Worlds collide for Petaluma families
In the many hours she spends each week talking to kids and parents during virtual yoga and mindfulness classes, Ozlem Ozdener keeps hearing the same phrase: “I’m tired.”
“It’s the same thing I’ve been hearing from both kids and the parents,” Ozdener said. “I’m not a trained therapist, but to me it sounds like a code word for ‘I’m scared,’ and it’s what I just keep hearing.”
In the midst of a sudden upending of daily life for those across Petaluma, Ozdener is stepping in to offer support to families with children enrolled in Grant and Loma Vista elementary schools. Along with the two-dozen families she aids each week through virtual mindfulness classes, Ozdener is also overseeing a newly-formed support group for Loma Vista parents.
As the shelter-in-place orders reach the one-month mark and families prepare to finish up the school year at home, Ozdener said she thinks the need for assistance and social connection will only grow.

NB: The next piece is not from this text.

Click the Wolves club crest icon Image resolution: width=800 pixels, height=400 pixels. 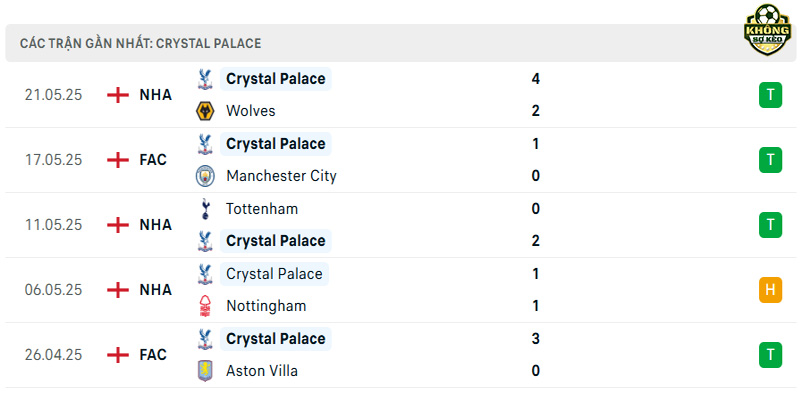tap(205, 111)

“The unknown is the biggest challenge right now,” Ozdener said, herself a parent to two kids under 10. “Not having a date, not knowing where this is going, it doesn’t really translate to an actionable plan. I’m hearing families say they want to know when this will end, and it’s creating so much anxiety.”
Ramona Faith, CEO of the Petaluma Health Care District, expects the mental health element of this public health emergency will soon become a top priority for community groups and health care professionals. It’s a compound problem, as parents are forced to navigate distance learning and working from home, she said.
“This stress and anxiety parents are feeling can also impact children’s levels of anxiety, so I think it’s going to be important to focus on this,” Faith said.
Petaluma residents are no strangers to the discussion of “resiliency,” having already lived through two wildfires and associated challenges, along with a years-long effort by local health providers to raise awareness about early childhood stress.
“We’ve been focused on creating community resiliency for years now,” Faith said. “We had the fires in 2017. Fires again, then now the coronavirus. Now we’re leading into another fire season. It’s clear we’re all living in a time of great change.”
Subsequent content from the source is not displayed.